Will you still do a cheese plate on Fridays? Ways not to stuff a merger
Mergers are like the plastic bag scourge facing our planet – we’re littered with them and they are messy. The media and ad industry is no exception strewn with mass casualties and wads of wasted cash. The successes are rare and exceptional. So what makes a merger work? Being on top of the opportunity bell curve helps, but it’s the people who really matter.
Key points:
- There’s no one ‘good’ way to do a merger, 70 per cent of them fail. They are messy and uncomfortable
- Don’t neglect your people – the small things matter. People are the vital to success in a service industry
- Communicate early and often and when you think you’ve said it enough, say it again
- Have a clear vision and be aligned
- Don’t forget the cheese plate
When Laura Aldington, the CEO of Host/Havas, was navigating the merger of those agencies, she encouraged staff to submit questions anonymously that she would seek to answer. One of the most pressing issues was whether the merged agency would still do a cheese plate on Fridays.
It symbolises the most important aspect of a successful merger – the people.
Speaking on the Mi-3 stage at Advertising Week APAC during a session artfully named 'How not to f#ck up a merger', Aldington said: “The really tiny things matter to people … What are the rituals you are going to maintain? It was a bit of a learning call for us about what builds culture,” she said.
“On day one of our merger I thought ‘there is not one single person who has chosen to work in this agency’ … so you have a hell of a job to get people to want to work there.”
Strikingly, the panel of media and advertising executives has lived through multiple mergers during their careers - the good, the bad and the ugly.
During her due diligence of an agency acquisition as practice lead media advisory at KPMG, Karen Halligan spoke to a range of industry types, more than one of whom had experienced 21 mergers during their careers. Halligan herself has lived through five – and none were good.

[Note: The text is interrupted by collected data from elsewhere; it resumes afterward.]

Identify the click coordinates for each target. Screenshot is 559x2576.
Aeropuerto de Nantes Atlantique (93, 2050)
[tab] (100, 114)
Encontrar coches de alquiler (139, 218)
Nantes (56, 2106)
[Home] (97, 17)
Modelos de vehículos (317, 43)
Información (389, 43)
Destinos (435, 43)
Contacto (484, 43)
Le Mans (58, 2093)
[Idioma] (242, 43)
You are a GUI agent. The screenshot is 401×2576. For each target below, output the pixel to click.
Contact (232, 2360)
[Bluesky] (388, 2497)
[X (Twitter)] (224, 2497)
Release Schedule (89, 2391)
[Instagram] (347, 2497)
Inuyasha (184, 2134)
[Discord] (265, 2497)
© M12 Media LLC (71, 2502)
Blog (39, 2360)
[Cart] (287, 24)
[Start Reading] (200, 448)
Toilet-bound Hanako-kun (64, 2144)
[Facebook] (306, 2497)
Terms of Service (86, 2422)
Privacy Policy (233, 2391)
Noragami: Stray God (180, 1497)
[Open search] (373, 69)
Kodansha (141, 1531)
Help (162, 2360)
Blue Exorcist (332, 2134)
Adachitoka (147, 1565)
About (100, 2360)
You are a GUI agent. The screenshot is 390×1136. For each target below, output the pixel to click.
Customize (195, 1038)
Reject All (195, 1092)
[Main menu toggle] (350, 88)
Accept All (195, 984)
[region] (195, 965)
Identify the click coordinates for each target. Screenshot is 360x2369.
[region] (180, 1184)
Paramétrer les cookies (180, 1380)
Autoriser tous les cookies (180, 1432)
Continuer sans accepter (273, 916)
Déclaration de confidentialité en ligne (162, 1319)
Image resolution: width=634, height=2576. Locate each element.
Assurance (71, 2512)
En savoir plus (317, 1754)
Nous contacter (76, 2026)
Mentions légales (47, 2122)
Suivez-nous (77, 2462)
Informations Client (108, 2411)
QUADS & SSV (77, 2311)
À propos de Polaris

Recounting one of them, Halligan said: “A client I was very, very close to rang and said ‘so are you staying then?’ and I said ‘staying where?’ and they said ‘you just got bought.’
“It’s the little things that you don’t often see that are the triggers that make people feel really unsettled … and cultural disconnect can transfer through entire building … A great experience feels more rare than what happens generally at large in the industry.”
What works best, however, is a merger born from the seeds of opportunity, with a clear vision. Where there is a communication plan that is out early, often and is transparent. Where people’s uncertainty is allayed and their needs heard and acted upon. Speed is critical to avoid information vacuums that fill quickly with rumour and speculation, fear and anxiety.
Paul Sigaloff, managing director of Verizon Media and self-described “change management junkie”, whose company merged Yahoo! and AOL and dissolved the Australian joint venture with Seven Network, said a clear goal and developing desire in your people are key.
“The strategic fit – why AOL and Yahoo! were put together – it was very complementary in terms of its footprint, it was around scale of consumers and it made a lot of sense, which helped in talking to people about why we were going on this journey,” he said.
“When you’re in the moment six months in and talk to your leadership team and say ‘you know what? We’ve nailed this’. And you get to 12 months and say ‘God we were rubbish six months in, we are so on fire now’. And then you get to 18 months and it gets better. What’s lovely to see is when you get your people together and create shared experiences is the language changing. For us it used to be ‘we did this’ and ‘we did this so well at Yahoo!’ and as time evolves it’s ‘what we need to do’, it’s all about the new entity and that’s when you think this has all come together.”
The last word should go to Peter Vogel, CEO of Wavemaker, appointed to oversee the merger of media agencies MEC and Maxus, who said that the preoccupation with strategy, logistics, legalities and bedding down clients is done at the expense of people.
“Often we are thinking about the grandiose strategy and actually you have to distill it down to the individual. ‘Where am I going to sit?' is a big thing. At the end of the day we are a service industry, it’s all about our people,” he said.
“I thank my lucky stars every day – the only reason our merger was a success in Australia is the people. We have amazing people that truly supported it and really carried the load and I’m eternally grateful for that. The success of the merger has got nothing to do with the strategy globally it’s got to do with the people in the business today.”
Mergers ain’t easy – as the adscape can perennially attest. But agencies and media owners are getting better at what makes a merger work. It sounds too simplistic – but taking care of your people and understanding that the little things can mean a lot – is pivotal to success.
It’s ironic that those who work in what is essentially the communications industry neglect to actually communicate. Funny thing, it works.
Some things as simple as where people sit, where the office will be located and their employment conditions, are equally, if not more, important than what the new brand will look like, the business imperative and strategic rationale. If people willingly come along on the journey, clients will join the ride.